Named as one of Asia’s fastest-growing companies by the Financial Times, for two years running, SQREEM is the world’s largest “behavioural pattern data aggregator” that collects, analyses, and creates a database of open data on the Internet using its own Artificial Intelligence technology. The Singapore-based tech company provides data analysis services to more than 100 companies and government agencies across various industries.
After redesigning, recoding and further developing their technology to augment government contact tracing efforts worldwide last year, the same AI system has now been re-adapted to track available hospital beds and ventilators in real time, as well as to provide an updated rundown of cases in a given geographical location. SQREEM invested USD$500,000 in time and resources to create the tracker which will help doctors and patients in their crucial race against time – especially in urban hotspots where there may not be sufficient hospital beds for patients.
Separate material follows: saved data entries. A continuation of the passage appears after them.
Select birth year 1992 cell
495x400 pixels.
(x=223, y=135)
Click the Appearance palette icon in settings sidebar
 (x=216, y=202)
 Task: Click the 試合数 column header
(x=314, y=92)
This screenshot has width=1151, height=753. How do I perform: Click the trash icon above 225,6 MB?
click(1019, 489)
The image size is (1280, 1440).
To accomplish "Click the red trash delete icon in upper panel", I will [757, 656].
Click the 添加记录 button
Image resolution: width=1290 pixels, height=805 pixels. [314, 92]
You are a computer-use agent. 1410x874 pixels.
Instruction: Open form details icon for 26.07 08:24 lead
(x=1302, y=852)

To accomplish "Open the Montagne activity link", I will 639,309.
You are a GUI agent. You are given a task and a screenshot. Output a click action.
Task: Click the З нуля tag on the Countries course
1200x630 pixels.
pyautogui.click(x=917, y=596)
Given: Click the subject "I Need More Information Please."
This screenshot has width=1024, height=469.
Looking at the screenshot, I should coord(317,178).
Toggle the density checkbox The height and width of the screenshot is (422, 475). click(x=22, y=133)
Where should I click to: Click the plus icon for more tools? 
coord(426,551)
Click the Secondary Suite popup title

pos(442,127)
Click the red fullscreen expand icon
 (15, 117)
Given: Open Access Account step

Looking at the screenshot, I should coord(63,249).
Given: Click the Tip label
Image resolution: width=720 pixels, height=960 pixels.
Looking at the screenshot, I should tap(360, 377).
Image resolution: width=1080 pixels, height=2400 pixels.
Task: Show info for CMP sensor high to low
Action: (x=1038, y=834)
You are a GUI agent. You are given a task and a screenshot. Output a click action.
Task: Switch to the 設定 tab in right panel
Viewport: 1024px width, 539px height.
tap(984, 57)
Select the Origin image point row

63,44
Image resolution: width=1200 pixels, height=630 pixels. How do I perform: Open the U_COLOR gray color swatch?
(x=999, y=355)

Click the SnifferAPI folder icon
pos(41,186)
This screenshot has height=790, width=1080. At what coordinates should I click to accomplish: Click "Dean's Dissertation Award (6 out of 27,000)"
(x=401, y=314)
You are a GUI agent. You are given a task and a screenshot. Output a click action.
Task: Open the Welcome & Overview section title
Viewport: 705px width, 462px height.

“We recognised that the Philippines was doing stellar work making data around incidences of COVID available with data points such as the availability of beds and ventilators being accessible to the public, but it was unstructured”, Ian Chapman-Banks, CEO and co-founder of SQREEM, explains. “Learning from our experience in the contact tracing world, the goal was to produce updated and meaningful data, organised by live tracking dashboards so that people can get to the resources they need more efficiently. For healthcare providers, this means a more equitable distribution of patients resulting in less burden for certain clinics and hospitals. This is part of our initiative to lend support to countries as we had done in the past.”
With SQREEM’s expertise in artificial intelligence systems and machine learning, the team leveraged its AI capabilities to feed on unstructured information, access its insights, and extract relevant information in a short span of time.
As Ian adds, “We were able to leverage our capabilities in taking and making massive datasets meaningful and relevant to people. So health care practitioners as well as patients and their families can assess in real time which hospitals are available. We can help them to further understand the COVID-19 situation in their immediate location – whether it’s within a zip code or a small geographic area – so they can exercise more caution whenever they go out.”
Using artificial intelligence to make sense of government data
SQREEM’s Data Natin utilises publicly available data to track and showcase information in real time. From the dashboard, users can monitor the spread of infection in their area according to age, level of severity, city, or neighbourhood.
Viewers can also track hospitals’ capacity within their locale and in nearby areas – learning which hospitals have available COVID or ICU beds and ventilators at a glance. This allows users to make informed and timely decisions that can improve a patient’s chances of recovery.
Applying their solution to the Philippine setting, the SQREEM CEO elaborates, “We’ve taken a lot of disparate and unstructured data from all over the Philippines and organised it in one central place. The platform is updated every 24 hours, every time new data is released.”
According to Ian, aside from helping doctors and patients locate much-needed hospital beds and ventilators, the platform can be leveraged for more informed government policy-making and community planning. “When you’re seeing trends of infections and how it’s spreading, the government can use this as a tool as a knowledge base to make decisions and policies. And so you could do logistics planning because you know a surge is coming. Local communities can also use this as a tool so they can act on their own and take steps to control the spread within their own neighbourhood.”